WORK INSTRUCTION - Each line of the records below that holds "will" should be copied out.

─── EXERCISE DATA

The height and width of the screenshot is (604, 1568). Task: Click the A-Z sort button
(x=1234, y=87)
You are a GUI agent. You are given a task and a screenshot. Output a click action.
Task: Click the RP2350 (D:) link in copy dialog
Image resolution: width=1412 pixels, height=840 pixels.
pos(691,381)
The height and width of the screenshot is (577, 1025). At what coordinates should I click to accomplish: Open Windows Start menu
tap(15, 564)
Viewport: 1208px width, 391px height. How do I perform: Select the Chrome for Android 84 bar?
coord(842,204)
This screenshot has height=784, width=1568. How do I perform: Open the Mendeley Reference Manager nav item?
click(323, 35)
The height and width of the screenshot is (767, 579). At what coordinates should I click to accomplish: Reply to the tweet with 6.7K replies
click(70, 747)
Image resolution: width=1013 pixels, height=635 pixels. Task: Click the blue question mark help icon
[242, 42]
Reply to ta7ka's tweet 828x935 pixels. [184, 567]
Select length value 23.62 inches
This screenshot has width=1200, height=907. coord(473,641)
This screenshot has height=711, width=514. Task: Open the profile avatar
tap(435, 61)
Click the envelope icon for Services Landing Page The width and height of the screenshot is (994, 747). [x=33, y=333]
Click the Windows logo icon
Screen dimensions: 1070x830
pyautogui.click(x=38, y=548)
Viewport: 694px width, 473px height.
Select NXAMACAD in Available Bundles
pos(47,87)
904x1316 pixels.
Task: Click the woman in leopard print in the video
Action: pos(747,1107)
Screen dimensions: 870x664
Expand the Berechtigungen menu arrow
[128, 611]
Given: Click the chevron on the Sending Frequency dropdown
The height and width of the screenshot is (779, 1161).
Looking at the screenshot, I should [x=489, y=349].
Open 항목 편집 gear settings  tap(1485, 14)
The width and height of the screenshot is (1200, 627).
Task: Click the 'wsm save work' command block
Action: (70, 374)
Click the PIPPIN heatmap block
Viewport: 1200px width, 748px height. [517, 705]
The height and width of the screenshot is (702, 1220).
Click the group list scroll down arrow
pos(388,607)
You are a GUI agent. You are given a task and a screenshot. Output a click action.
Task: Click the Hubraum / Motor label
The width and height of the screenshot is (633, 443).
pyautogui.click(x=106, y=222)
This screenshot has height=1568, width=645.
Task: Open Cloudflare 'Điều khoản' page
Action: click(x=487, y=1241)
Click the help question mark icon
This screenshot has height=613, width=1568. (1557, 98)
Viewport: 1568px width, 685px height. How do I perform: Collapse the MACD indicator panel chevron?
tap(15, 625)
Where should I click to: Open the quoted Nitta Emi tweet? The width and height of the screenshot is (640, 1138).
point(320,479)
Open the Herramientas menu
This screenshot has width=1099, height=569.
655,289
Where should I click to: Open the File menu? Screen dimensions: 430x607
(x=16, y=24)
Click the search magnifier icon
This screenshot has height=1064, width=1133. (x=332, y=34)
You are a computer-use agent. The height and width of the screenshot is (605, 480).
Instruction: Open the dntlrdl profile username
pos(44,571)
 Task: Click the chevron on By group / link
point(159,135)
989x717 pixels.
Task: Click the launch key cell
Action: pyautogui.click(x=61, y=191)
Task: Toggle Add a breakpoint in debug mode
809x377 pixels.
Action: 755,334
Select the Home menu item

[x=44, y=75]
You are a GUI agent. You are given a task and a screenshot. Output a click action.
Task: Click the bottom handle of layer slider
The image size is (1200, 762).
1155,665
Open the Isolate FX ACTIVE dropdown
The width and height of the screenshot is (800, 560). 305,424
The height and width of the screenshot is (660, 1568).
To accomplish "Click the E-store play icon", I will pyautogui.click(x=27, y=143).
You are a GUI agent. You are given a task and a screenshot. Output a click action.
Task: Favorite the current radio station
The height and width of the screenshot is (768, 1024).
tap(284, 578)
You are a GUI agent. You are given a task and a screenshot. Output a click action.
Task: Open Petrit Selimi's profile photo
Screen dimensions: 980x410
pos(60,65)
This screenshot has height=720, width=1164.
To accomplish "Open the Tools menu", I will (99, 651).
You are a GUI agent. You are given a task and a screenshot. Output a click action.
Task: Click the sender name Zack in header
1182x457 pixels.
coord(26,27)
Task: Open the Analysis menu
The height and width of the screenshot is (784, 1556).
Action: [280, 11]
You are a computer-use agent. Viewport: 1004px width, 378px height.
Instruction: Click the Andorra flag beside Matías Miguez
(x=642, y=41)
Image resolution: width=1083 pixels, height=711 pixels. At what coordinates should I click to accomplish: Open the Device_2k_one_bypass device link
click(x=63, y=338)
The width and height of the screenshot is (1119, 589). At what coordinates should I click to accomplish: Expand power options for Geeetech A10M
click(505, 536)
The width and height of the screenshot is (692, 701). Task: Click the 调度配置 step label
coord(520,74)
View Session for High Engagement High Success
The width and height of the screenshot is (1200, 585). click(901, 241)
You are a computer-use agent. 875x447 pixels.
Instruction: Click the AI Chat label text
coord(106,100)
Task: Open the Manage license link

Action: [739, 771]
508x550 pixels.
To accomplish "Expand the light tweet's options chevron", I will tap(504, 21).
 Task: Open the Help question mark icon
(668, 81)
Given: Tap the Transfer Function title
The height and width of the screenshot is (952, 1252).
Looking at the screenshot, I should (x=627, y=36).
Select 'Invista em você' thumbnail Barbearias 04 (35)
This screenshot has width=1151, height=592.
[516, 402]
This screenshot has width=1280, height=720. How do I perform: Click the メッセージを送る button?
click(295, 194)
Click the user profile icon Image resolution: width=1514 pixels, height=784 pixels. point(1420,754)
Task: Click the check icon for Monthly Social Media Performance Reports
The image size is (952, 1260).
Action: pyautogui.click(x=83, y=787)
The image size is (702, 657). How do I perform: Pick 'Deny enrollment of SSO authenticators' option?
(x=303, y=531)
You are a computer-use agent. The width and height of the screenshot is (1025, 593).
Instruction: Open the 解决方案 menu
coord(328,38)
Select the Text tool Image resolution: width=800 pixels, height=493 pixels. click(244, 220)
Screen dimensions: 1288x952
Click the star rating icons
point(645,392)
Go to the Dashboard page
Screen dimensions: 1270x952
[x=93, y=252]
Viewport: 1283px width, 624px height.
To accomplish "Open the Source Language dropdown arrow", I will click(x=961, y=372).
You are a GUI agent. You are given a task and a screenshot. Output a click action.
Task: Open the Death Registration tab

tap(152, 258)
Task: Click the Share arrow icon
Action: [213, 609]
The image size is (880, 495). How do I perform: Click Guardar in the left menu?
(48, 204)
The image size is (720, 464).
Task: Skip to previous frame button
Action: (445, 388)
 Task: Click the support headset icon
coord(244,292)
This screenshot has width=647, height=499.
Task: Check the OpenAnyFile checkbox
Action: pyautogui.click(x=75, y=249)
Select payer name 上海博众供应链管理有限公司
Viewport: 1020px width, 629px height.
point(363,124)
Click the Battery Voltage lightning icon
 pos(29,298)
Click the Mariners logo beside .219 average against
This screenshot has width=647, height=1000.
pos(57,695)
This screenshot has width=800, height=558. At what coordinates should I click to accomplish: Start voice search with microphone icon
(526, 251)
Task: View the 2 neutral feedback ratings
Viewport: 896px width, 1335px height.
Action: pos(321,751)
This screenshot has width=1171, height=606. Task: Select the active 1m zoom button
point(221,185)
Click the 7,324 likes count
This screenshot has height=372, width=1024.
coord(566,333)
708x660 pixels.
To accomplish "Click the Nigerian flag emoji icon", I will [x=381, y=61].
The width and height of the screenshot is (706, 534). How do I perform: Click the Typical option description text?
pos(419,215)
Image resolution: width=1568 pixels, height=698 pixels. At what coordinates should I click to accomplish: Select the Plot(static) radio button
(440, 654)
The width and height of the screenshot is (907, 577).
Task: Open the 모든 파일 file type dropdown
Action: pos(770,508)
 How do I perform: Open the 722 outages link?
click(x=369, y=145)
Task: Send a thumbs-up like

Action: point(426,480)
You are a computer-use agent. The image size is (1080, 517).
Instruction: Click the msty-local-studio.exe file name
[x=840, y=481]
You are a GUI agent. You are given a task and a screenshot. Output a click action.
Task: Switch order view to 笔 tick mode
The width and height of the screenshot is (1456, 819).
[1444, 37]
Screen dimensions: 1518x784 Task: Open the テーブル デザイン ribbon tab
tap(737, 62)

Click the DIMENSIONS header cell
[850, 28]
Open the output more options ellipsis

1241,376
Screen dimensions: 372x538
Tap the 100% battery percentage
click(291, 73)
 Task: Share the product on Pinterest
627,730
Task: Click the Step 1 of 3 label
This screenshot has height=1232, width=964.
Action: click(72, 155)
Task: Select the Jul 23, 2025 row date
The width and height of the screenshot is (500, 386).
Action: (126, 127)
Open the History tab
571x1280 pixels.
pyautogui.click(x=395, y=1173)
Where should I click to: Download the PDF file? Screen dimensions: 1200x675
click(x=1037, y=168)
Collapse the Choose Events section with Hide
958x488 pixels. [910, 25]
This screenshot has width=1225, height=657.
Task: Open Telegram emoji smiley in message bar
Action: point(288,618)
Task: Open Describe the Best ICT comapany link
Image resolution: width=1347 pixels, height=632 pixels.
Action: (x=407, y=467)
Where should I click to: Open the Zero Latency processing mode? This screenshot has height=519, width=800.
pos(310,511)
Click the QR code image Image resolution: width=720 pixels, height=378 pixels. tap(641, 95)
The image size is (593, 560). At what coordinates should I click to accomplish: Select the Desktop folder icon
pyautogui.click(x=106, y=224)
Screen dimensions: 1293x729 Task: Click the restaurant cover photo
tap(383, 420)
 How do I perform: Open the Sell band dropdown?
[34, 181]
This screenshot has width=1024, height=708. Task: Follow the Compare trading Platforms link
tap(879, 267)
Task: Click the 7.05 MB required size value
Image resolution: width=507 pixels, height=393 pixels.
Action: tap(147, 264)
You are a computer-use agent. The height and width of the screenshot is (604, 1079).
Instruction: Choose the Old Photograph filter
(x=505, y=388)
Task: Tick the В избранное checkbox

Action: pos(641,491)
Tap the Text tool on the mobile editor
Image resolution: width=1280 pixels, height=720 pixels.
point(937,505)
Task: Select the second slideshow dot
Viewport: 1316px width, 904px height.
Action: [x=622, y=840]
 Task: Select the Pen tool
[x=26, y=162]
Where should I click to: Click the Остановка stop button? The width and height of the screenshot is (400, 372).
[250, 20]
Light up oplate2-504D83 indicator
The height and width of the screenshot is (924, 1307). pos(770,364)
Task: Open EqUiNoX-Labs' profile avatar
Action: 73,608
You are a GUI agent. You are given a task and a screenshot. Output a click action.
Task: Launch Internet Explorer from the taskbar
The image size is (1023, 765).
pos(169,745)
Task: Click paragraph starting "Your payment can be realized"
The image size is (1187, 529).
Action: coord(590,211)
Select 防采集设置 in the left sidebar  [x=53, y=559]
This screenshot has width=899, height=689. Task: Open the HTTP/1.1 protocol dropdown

──────

RESULT -
To accomplish "Click the E-store play icon", I will pyautogui.click(x=27, y=143).
To accomplish "Open the Tools menu", I will (99, 651).
To accomplish "Expand the light tweet's options chevron", I will tap(504, 21).
To accomplish "Open the Source Language dropdown arrow", I will click(x=961, y=372).
To accomplish "Click the Nigerian flag emoji icon", I will [x=381, y=61].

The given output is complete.